Incompatible types. Required List but 'collect' was inferred to R: no instance(s) of type variable(s) T exist so that List<T> conforms to List

It shows... I am still trying to figure streams out.

Start by not using raw types. What should the List contains? If you didn't use rwa types, your code would be typesafe, and we would have that critical information. Also, why would you use a LinkedList? In 99;99% of the cases, an ArrayList is a better choice than a LinkedList. — JB Nizet, Jan 03 '19 at 15:28
@JBNizet: Do you mean use `LinkedList numbers = ...` instead of `List numbers = ...`? I have tried that as well, didn't make a difference. — MWB, Jan 03 '19 at 15:29
`[{"a", "b"}, {"c", "d"}, {"f", "g"}]` what is the type of `{"a", "b"}`? `Map`? `Map.Entry`? — scigs, Jan 03 '19 at 15:33
No. I mean just List instead of the raw List. So you want a list of Strings? What should each String of the list contain? Read https://stackoverflow.com/questions/2770321/what-is-a-raw-type-and-why-shouldnt-we-use-it — JB Nizet, Jan 03 '19 at 15:33

Ousmane D. · Accepted Answer · 2019-01-03T15:38:38.403

Firstly, I'd suggest avoiding the use of raw types and instead, use List<String[]> as the receiver type.

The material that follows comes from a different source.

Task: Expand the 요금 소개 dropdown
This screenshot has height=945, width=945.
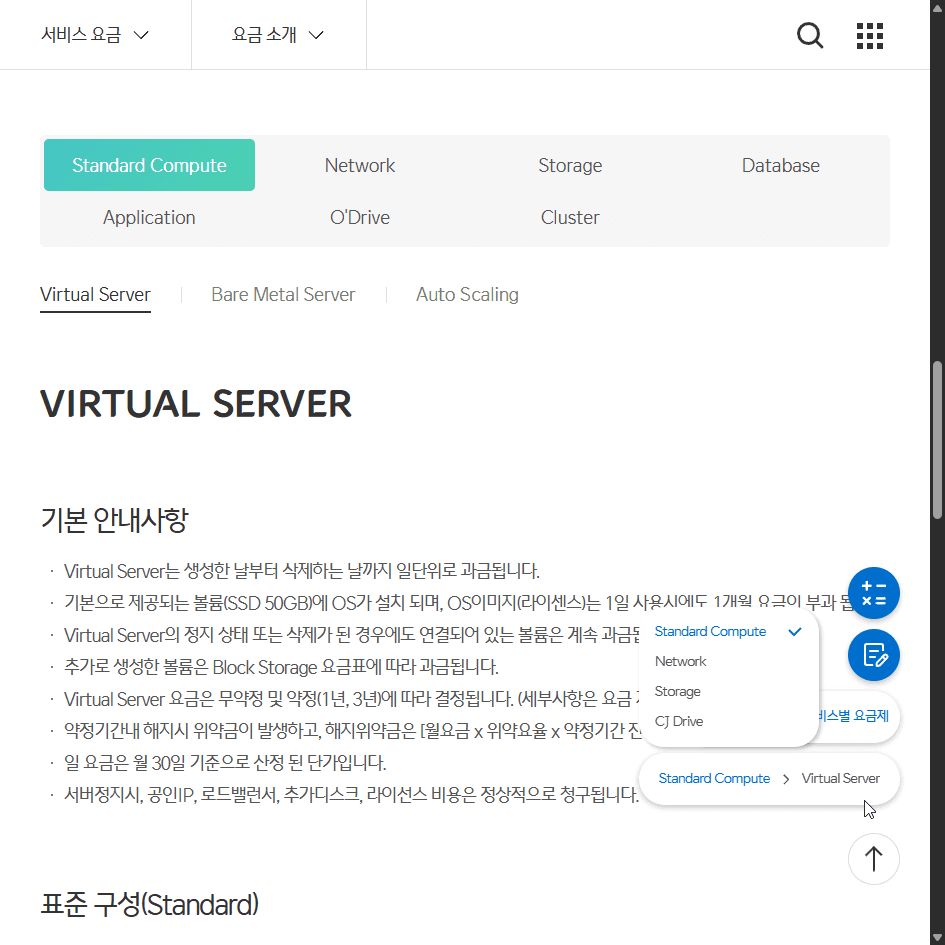Action: [x=278, y=34]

List<String[]> numbers = reader.lines()
                               .map(s -> s.split(delimiter)) // substitute with your deilimeter
                               .collect(Collectors.toList());

You mentioned that you wanted a LinkedList implementation. you should almost always favour ArrayList which toList returns by default currently although it is not guaranteed to persist thus, you can specify the list implementation explcitly with toCollection:

List<String[]> numbers = reader.lines()
                               .map(s -> s.split(delimiter)) // substitute with your deilimeter
                               .collect(Collectors.toCollection(ArrayList::new));

and likewise for LinkedList:

List<String[]> numbers = reader.lines()
                               .map(s -> s.split(delimiter)) // substitute with your deilimeter
                               .collect(Collectors.toCollection(LinkedList::new));

Ravindra Ranwala · Answer 2 · 2019-01-03T15:38:33.237

4

You may do it like so,

Path path = Paths.get("src/main/resources", "data.txt");
try (Stream<String> lines = Files.lines(path)) {
    List<String> strings = lines.flatMap(l -> Arrays.stream(l.split(","))).map(String::trim)
        .collect(Collectors.toCollection(LinkedList::new));
}

Read each line of the file, then split it using the delimiter. After that trim it to eliminate any remaining white space characters. Finally collect it to a result container.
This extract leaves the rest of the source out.